** BEGIN Supplied entries **
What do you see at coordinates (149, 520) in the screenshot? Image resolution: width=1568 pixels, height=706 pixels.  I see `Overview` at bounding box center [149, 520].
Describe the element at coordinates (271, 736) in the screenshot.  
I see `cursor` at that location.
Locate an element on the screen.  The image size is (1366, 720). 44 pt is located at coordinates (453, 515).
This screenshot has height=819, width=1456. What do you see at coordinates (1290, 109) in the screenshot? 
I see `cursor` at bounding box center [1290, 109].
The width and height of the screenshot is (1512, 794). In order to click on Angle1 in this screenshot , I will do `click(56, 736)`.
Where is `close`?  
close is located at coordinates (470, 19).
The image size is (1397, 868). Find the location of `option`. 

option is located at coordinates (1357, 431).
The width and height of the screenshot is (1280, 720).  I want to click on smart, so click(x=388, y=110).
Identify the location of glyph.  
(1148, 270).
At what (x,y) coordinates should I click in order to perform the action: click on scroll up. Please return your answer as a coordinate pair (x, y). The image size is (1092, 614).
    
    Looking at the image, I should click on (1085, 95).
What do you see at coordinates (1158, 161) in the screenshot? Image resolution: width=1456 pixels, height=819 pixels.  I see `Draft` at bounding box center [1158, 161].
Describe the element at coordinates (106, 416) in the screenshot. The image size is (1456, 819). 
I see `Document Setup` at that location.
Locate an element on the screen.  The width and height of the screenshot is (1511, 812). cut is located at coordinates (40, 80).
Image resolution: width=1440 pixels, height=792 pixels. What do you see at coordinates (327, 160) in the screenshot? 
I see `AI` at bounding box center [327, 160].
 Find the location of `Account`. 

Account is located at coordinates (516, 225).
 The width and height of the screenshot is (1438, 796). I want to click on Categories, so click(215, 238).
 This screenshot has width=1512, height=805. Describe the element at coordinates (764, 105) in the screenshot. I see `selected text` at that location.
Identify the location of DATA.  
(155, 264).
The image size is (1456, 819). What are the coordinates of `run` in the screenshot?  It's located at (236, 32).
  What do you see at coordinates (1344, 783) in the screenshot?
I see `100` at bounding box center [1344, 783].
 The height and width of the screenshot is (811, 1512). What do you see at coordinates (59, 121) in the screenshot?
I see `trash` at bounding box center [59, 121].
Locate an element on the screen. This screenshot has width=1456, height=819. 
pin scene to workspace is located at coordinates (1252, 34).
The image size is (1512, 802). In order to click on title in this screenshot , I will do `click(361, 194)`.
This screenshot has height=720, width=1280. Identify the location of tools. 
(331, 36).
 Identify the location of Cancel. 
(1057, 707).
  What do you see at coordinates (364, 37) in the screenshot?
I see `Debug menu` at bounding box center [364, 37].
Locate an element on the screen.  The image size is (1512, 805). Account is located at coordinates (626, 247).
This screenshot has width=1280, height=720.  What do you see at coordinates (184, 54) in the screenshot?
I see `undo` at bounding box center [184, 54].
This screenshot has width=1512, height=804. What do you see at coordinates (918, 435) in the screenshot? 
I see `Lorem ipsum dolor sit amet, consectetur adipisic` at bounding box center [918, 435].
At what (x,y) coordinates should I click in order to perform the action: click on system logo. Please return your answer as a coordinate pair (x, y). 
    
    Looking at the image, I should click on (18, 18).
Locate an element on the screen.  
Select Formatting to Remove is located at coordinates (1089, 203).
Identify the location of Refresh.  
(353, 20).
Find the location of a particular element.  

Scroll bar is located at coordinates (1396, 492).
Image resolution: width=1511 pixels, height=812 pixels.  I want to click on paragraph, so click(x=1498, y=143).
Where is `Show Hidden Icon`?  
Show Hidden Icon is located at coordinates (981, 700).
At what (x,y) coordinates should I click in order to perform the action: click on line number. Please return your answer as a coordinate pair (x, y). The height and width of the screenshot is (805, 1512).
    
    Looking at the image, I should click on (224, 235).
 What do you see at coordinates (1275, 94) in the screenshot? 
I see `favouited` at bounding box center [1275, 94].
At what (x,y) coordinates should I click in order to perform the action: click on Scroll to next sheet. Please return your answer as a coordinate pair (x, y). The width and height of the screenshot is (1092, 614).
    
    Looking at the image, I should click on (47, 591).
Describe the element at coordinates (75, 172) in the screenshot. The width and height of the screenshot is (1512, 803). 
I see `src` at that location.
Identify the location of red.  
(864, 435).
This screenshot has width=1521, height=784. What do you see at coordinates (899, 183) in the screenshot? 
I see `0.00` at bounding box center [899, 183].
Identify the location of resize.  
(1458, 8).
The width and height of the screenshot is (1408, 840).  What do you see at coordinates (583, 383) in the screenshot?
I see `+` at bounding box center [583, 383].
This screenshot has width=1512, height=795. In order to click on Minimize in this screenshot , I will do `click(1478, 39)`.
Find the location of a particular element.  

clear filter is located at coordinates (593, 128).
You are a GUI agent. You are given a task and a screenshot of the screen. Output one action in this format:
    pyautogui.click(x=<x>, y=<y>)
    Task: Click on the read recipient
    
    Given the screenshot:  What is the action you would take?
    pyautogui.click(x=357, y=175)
** END Supplied entries **
Written exercise — Write out all the records again, swapping "Find the location of" for "Locate" and leaving everything else unchanged.

Solution to the exercise —
What do you see at coordinates (149, 520) in the screenshot? Image resolution: width=1568 pixels, height=706 pixels.  I see `Overview` at bounding box center [149, 520].
Describe the element at coordinates (271, 736) in the screenshot.  
I see `cursor` at that location.
Locate an element on the screen.  The image size is (1366, 720). 44 pt is located at coordinates (453, 515).
This screenshot has height=819, width=1456. What do you see at coordinates (1290, 109) in the screenshot? 
I see `cursor` at bounding box center [1290, 109].
The width and height of the screenshot is (1512, 794). In order to click on Angle1 in this screenshot , I will do `click(56, 736)`.
Where is `close`?  
close is located at coordinates (470, 19).
The image size is (1397, 868). Locate `option`. 

option is located at coordinates (1357, 431).
The width and height of the screenshot is (1280, 720).  I want to click on smart, so click(x=388, y=110).
Identify the location of glyph.  
(1148, 270).
At what (x,y) coordinates should I click in order to perform the action: click on scroll up. Please return your answer as a coordinate pair (x, y). The image size is (1092, 614).
    
    Looking at the image, I should click on (1085, 95).
What do you see at coordinates (1158, 161) in the screenshot? Image resolution: width=1456 pixels, height=819 pixels.  I see `Draft` at bounding box center [1158, 161].
Describe the element at coordinates (106, 416) in the screenshot. The image size is (1456, 819). 
I see `Document Setup` at that location.
Locate an element on the screen.  The width and height of the screenshot is (1511, 812). cut is located at coordinates (40, 80).
Image resolution: width=1440 pixels, height=792 pixels. What do you see at coordinates (327, 160) in the screenshot? 
I see `AI` at bounding box center [327, 160].
 Locate `Account`. 

Account is located at coordinates (516, 225).
 The width and height of the screenshot is (1438, 796). I want to click on Categories, so click(215, 238).
 This screenshot has width=1512, height=805. Describe the element at coordinates (764, 105) in the screenshot. I see `selected text` at that location.
Identify the location of DATA.  
(155, 264).
The image size is (1456, 819). What are the coordinates of `run` in the screenshot?  It's located at (236, 32).
  What do you see at coordinates (1344, 783) in the screenshot?
I see `100` at bounding box center [1344, 783].
 The height and width of the screenshot is (811, 1512). What do you see at coordinates (59, 121) in the screenshot?
I see `trash` at bounding box center [59, 121].
Locate an element on the screen. This screenshot has width=1456, height=819. 
pin scene to workspace is located at coordinates (1252, 34).
The image size is (1512, 802). In order to click on title in this screenshot , I will do `click(361, 194)`.
This screenshot has height=720, width=1280. Identify the location of tools. 
(331, 36).
 Identify the location of Cancel. 
(1057, 707).
  What do you see at coordinates (364, 37) in the screenshot?
I see `Debug menu` at bounding box center [364, 37].
Locate an element on the screen.  The image size is (1512, 805). Account is located at coordinates (626, 247).
This screenshot has width=1280, height=720.  What do you see at coordinates (184, 54) in the screenshot?
I see `undo` at bounding box center [184, 54].
This screenshot has width=1512, height=804. What do you see at coordinates (918, 435) in the screenshot? 
I see `Lorem ipsum dolor sit amet, consectetur adipisic` at bounding box center [918, 435].
At what (x,y) coordinates should I click in order to perform the action: click on system logo. Please return your answer as a coordinate pair (x, y). 
    
    Looking at the image, I should click on (18, 18).
Locate an element on the screen.  
Select Formatting to Remove is located at coordinates (1089, 203).
Identify the location of Refresh.  
(353, 20).
Locate a particular element.  

Scroll bar is located at coordinates (1396, 492).
Image resolution: width=1511 pixels, height=812 pixels.  I want to click on paragraph, so click(x=1498, y=143).
Where is `Show Hidden Icon`?  
Show Hidden Icon is located at coordinates (981, 700).
At what (x,y) coordinates should I click in order to perform the action: click on line number. Please return your answer as a coordinate pair (x, y). The height and width of the screenshot is (805, 1512).
    
    Looking at the image, I should click on (224, 235).
 What do you see at coordinates (1275, 94) in the screenshot? 
I see `favouited` at bounding box center [1275, 94].
At what (x,y) coordinates should I click in order to perform the action: click on Scroll to next sheet. Please return your answer as a coordinate pair (x, y). The width and height of the screenshot is (1092, 614).
    
    Looking at the image, I should click on (47, 591).
Describe the element at coordinates (75, 172) in the screenshot. The width and height of the screenshot is (1512, 803). 
I see `src` at that location.
Identify the location of red.  
(864, 435).
This screenshot has width=1521, height=784. What do you see at coordinates (899, 183) in the screenshot? 
I see `0.00` at bounding box center [899, 183].
Identify the location of resize.  
(1458, 8).
The width and height of the screenshot is (1408, 840).  What do you see at coordinates (583, 383) in the screenshot?
I see `+` at bounding box center [583, 383].
This screenshot has width=1512, height=795. In order to click on Minimize in this screenshot , I will do `click(1478, 39)`.
Locate a particular element.  

clear filter is located at coordinates (593, 128).
You are a GUI agent. You are given a task and a screenshot of the screen. Output one action in this format:
    pyautogui.click(x=<x>, y=<y>)
    Task: Click on the read recipient
    
    Given the screenshot:  What is the action you would take?
    pyautogui.click(x=357, y=175)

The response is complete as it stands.